Andrew Bailey: Private credit should have looser rules than banks
Bank of England governor Andrew Bailey has said regulation of the booming private credit sector should be more light-touch than traditional lenders despite the central bank’s fears that a blow-up of the industry remains one of the most significant threats to UK financial stability.
Bailey told an online event that the fallout from a banking collapse would have a far greater impact on the overall economic conditions of the UK than its private credit equivalent and that as result they should “regulate them differently”.
“The liability side of banks is money,” he said, meaning that in a banking crisis, households and businesses’ savings and their capacity to spend is by definition wiped out, and trust in the financial system eroded.
“Banks have money as their liability.

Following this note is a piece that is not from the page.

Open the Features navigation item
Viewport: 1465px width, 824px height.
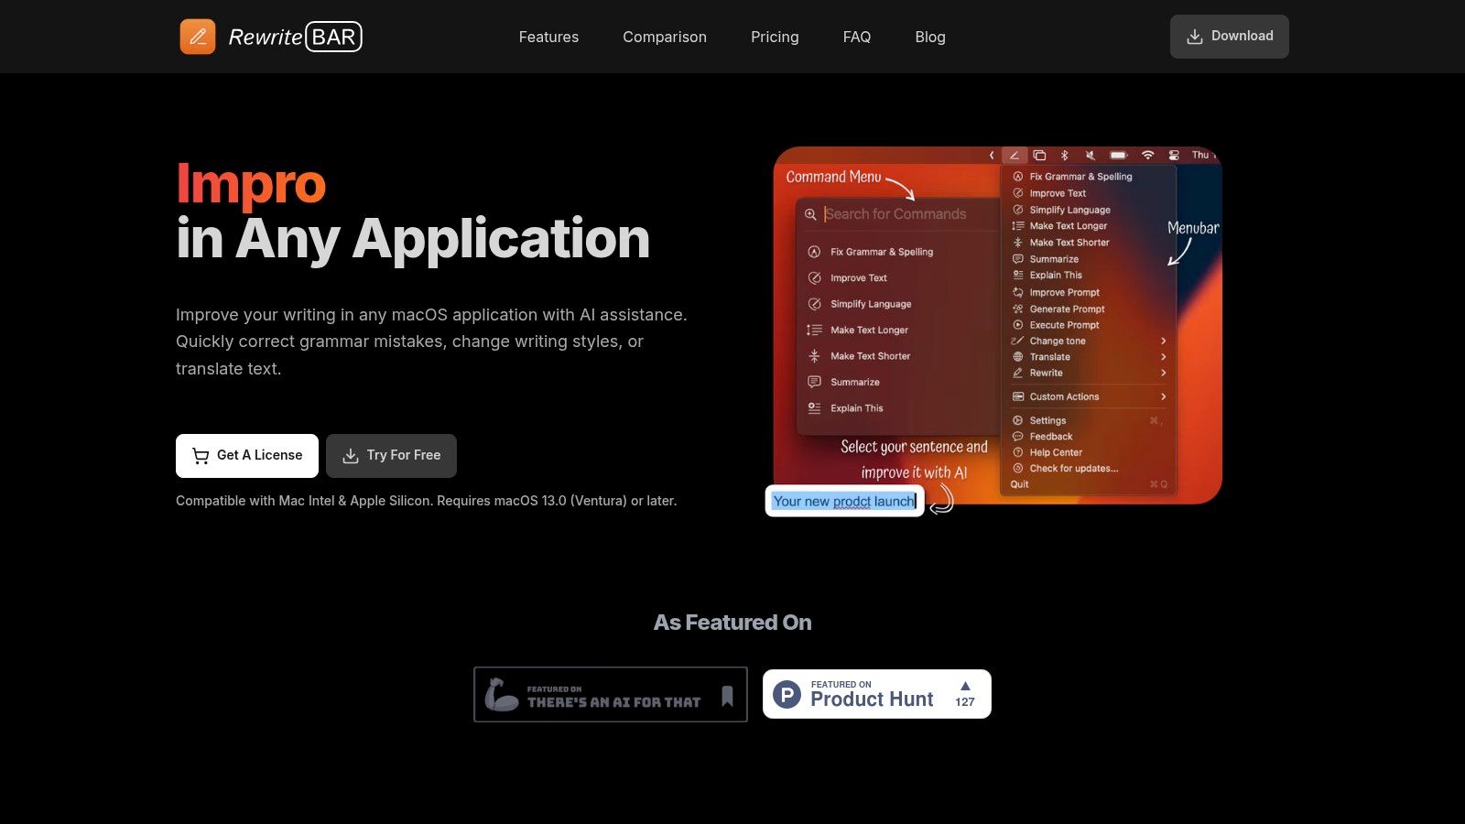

Non-banks [private credit firms] have investment, and the two do get muddled,” he told the Financial Times’ Global Boardroom summit, adding: “I think we should be very much clearer that in the world of investment… people have to make money, but sometimes they will lose money as well.”
The comments from the central banking chief follow a period of heightened scrutiny on the private credit industry – also known as shadow banking – after a string of high-profile corporate collapses linked to the industry sparked fears of a sector-wide downturn.

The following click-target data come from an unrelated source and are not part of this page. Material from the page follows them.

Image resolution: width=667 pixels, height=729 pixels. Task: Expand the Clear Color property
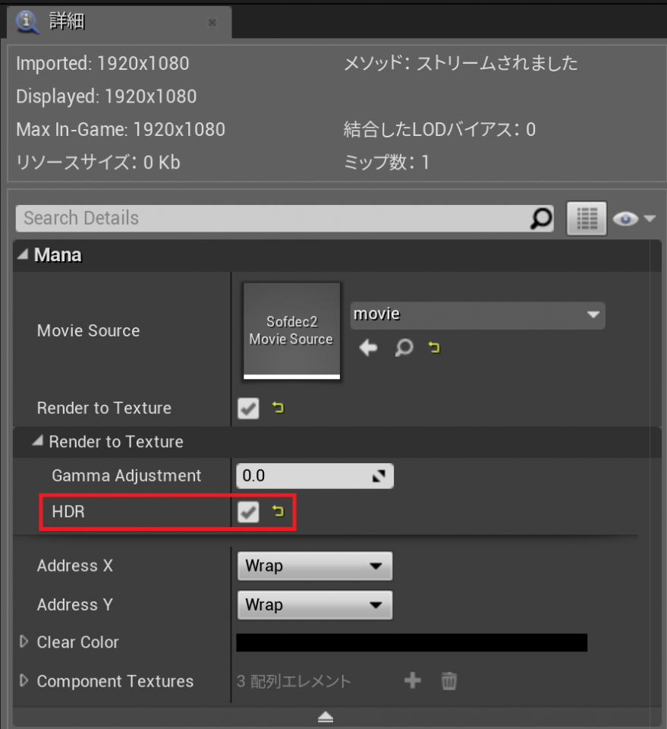point(24,642)
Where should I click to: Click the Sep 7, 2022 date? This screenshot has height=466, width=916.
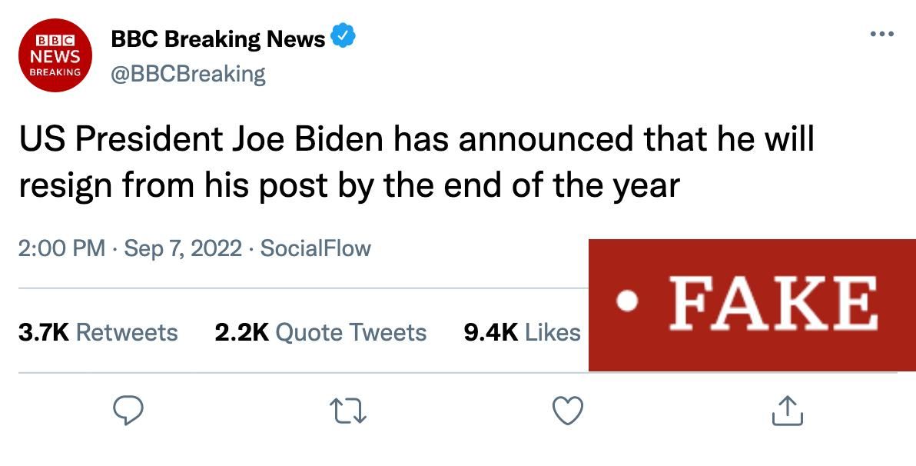[182, 248]
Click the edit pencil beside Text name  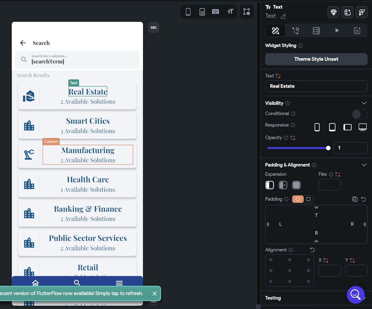pyautogui.click(x=283, y=16)
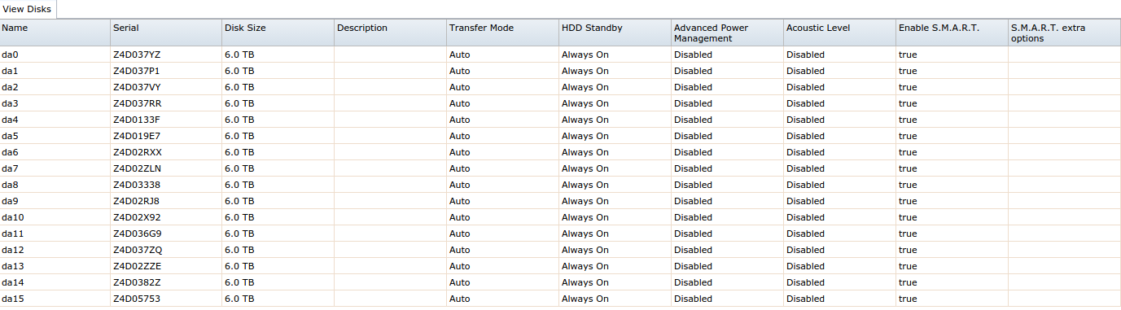Select the da15 disk row
Image resolution: width=1121 pixels, height=310 pixels.
tap(560, 299)
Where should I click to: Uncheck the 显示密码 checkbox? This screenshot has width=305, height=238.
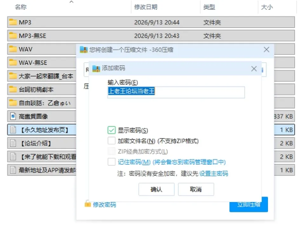[112, 130]
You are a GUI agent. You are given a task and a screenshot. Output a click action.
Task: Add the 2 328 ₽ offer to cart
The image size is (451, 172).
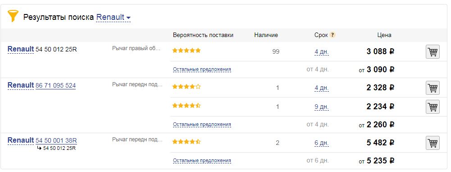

Scrutiny on private credit sector grows
The sector, which has grown rapidly since the fallout from the 2008 financial crisis to become a core part of the world’s financial plumbing, has come under the gaze of central banks and regulators amid fears around their opaque lending practices.

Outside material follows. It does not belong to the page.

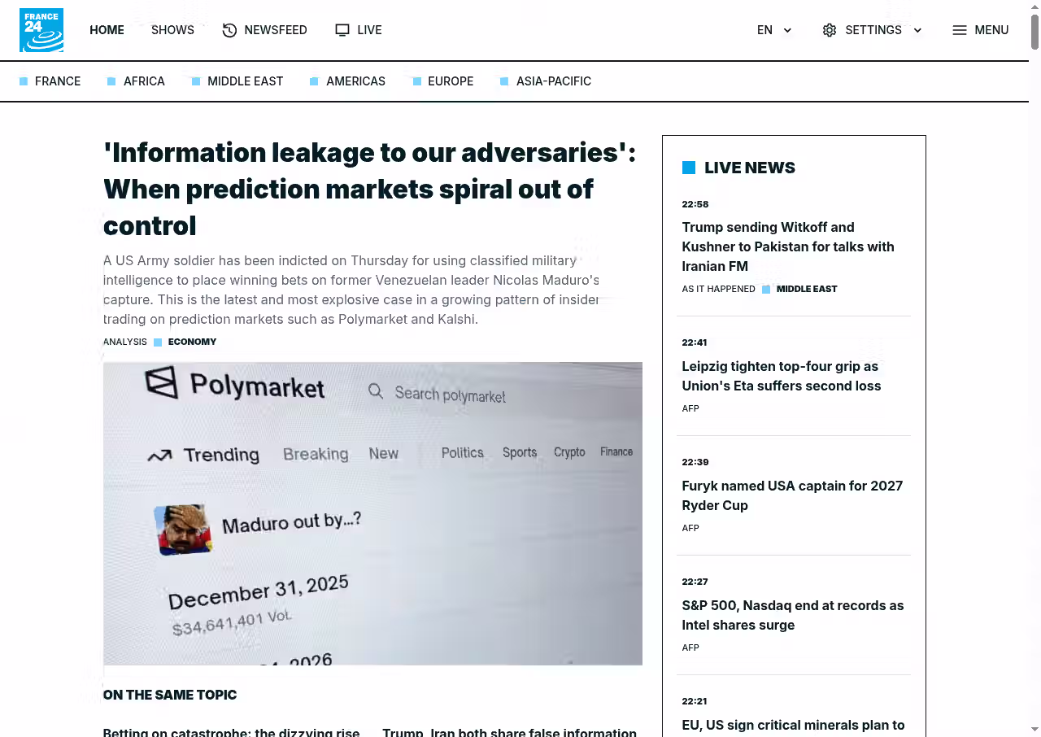
Task: Open Newsfeed via its clock icon
Action: click(x=229, y=30)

Last week, the Bank of England announced it would carry out its first ever ‘stress test’ of the industry’s role in the UK economy, in a sign the the central bank was treating them more like traditional lenders.
And in their latest Financial Stability report, Bank officials also identified a sector-wide downturn in private credit as one of the main threats to the UK economy.
The industry has long held that despite their opacity, its loans pose less of a threat to the wider financial system, because of their long-term and closed nature. This reduces the likelihood of the kind of rapid contagion common in a banking crisis.
But previously, Bailey has warned the recent collapses of First Brands, Tricolor and Primalend suggest “something more fundamental” was going on in private credit markets, equating some of its riskier practices to those that foreshadowed the 2008 financial crash.
“We certainly are beginning to see… what used to be called slicing and dicing and tranching of loan structures going on and if you were involved before the financial crisis then alarm bells start going off at that point,” he told a House of Lords committee.
Central banks and regulators appear divided on how best to regulate the sector, amid fears investors were engaging in ‘financial arbitrage’ by capitalising on the looser restrictions on non-banks. United States officials have suggested the solution lies in lowering red tape on banks to put the two sectors on a more even footing. But European Central Bank president Christine Lagarde said watchdogs need to heighten their scrutiny on private credit funds.
Bailey said: “I worry that if we start getting into this arbitrage argument too literally, we lose the fundamental difference which is important on both sides. It’s important to have trusted money, that we have an investment world that isn’t overly hampered by this idea that we’ve got to protect the value of every investment.”